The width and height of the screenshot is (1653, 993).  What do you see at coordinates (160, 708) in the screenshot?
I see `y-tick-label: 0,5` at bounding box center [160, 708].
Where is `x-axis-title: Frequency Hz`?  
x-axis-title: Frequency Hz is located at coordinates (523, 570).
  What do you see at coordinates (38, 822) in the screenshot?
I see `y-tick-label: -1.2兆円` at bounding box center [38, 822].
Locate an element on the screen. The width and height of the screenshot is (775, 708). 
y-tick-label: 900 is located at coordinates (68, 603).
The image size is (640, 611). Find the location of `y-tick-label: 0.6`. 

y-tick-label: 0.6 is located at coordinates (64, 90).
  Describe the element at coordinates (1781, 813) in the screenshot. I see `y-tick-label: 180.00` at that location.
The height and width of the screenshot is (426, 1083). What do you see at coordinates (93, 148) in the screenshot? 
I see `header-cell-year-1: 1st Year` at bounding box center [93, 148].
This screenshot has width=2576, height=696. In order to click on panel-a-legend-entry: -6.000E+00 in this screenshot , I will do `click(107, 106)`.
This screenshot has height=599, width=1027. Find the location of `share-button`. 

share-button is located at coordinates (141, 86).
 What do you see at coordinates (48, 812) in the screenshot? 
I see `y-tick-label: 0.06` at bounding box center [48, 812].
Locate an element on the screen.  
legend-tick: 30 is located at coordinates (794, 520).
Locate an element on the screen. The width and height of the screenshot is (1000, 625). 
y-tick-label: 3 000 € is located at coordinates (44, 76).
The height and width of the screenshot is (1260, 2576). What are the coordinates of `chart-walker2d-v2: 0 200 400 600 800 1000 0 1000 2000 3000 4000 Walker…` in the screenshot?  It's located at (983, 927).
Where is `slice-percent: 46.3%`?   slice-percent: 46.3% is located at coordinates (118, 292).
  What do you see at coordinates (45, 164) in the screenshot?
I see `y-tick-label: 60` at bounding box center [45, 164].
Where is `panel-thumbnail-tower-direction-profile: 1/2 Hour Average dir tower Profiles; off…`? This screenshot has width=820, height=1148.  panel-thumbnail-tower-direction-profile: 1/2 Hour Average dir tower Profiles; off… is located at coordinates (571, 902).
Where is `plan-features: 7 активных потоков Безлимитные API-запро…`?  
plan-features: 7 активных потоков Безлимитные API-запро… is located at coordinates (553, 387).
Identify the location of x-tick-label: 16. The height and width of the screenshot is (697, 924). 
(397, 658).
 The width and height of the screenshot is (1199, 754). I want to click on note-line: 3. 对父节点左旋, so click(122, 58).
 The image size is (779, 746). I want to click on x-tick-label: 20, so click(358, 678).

══════

Print all of the data above again with no changes, keeping every line as it is.

The width and height of the screenshot is (1653, 993).  What do you see at coordinates (160, 708) in the screenshot?
I see `y-tick-label: 0,5` at bounding box center [160, 708].
Where is `x-axis-title: Frequency Hz`?  
x-axis-title: Frequency Hz is located at coordinates (523, 570).
  What do you see at coordinates (38, 822) in the screenshot?
I see `y-tick-label: -1.2兆円` at bounding box center [38, 822].
Locate an element on the screen. The width and height of the screenshot is (775, 708). 
y-tick-label: 900 is located at coordinates (68, 603).
The image size is (640, 611). Find the location of `y-tick-label: 0.6`. 

y-tick-label: 0.6 is located at coordinates (64, 90).
  Describe the element at coordinates (1781, 813) in the screenshot. I see `y-tick-label: 180.00` at that location.
The height and width of the screenshot is (426, 1083). What do you see at coordinates (93, 148) in the screenshot? 
I see `header-cell-year-1: 1st Year` at bounding box center [93, 148].
This screenshot has width=2576, height=696. In order to click on panel-a-legend-entry: -6.000E+00 in this screenshot , I will do `click(107, 106)`.
This screenshot has height=599, width=1027. Find the location of `share-button`. 

share-button is located at coordinates (141, 86).
 What do you see at coordinates (48, 812) in the screenshot? 
I see `y-tick-label: 0.06` at bounding box center [48, 812].
Locate an element on the screen.  
legend-tick: 30 is located at coordinates (794, 520).
Locate an element on the screen. The width and height of the screenshot is (1000, 625). 
y-tick-label: 3 000 € is located at coordinates (44, 76).
The height and width of the screenshot is (1260, 2576). What are the coordinates of `chart-walker2d-v2: 0 200 400 600 800 1000 0 1000 2000 3000 4000 Walker…` in the screenshot?  It's located at (983, 927).
Where is `slice-percent: 46.3%`?   slice-percent: 46.3% is located at coordinates (118, 292).
  What do you see at coordinates (45, 164) in the screenshot?
I see `y-tick-label: 60` at bounding box center [45, 164].
Where is `panel-thumbnail-tower-direction-profile: 1/2 Hour Average dir tower Profiles; off…`? This screenshot has width=820, height=1148.  panel-thumbnail-tower-direction-profile: 1/2 Hour Average dir tower Profiles; off… is located at coordinates (571, 902).
Where is `plan-features: 7 активных потоков Безлимитные API-запро…`?  
plan-features: 7 активных потоков Безлимитные API-запро… is located at coordinates (553, 387).
Identify the location of x-tick-label: 16. The height and width of the screenshot is (697, 924). 
(397, 658).
 The width and height of the screenshot is (1199, 754). I want to click on note-line: 3. 对父节点左旋, so click(122, 58).
 The image size is (779, 746). I want to click on x-tick-label: 20, so click(358, 678).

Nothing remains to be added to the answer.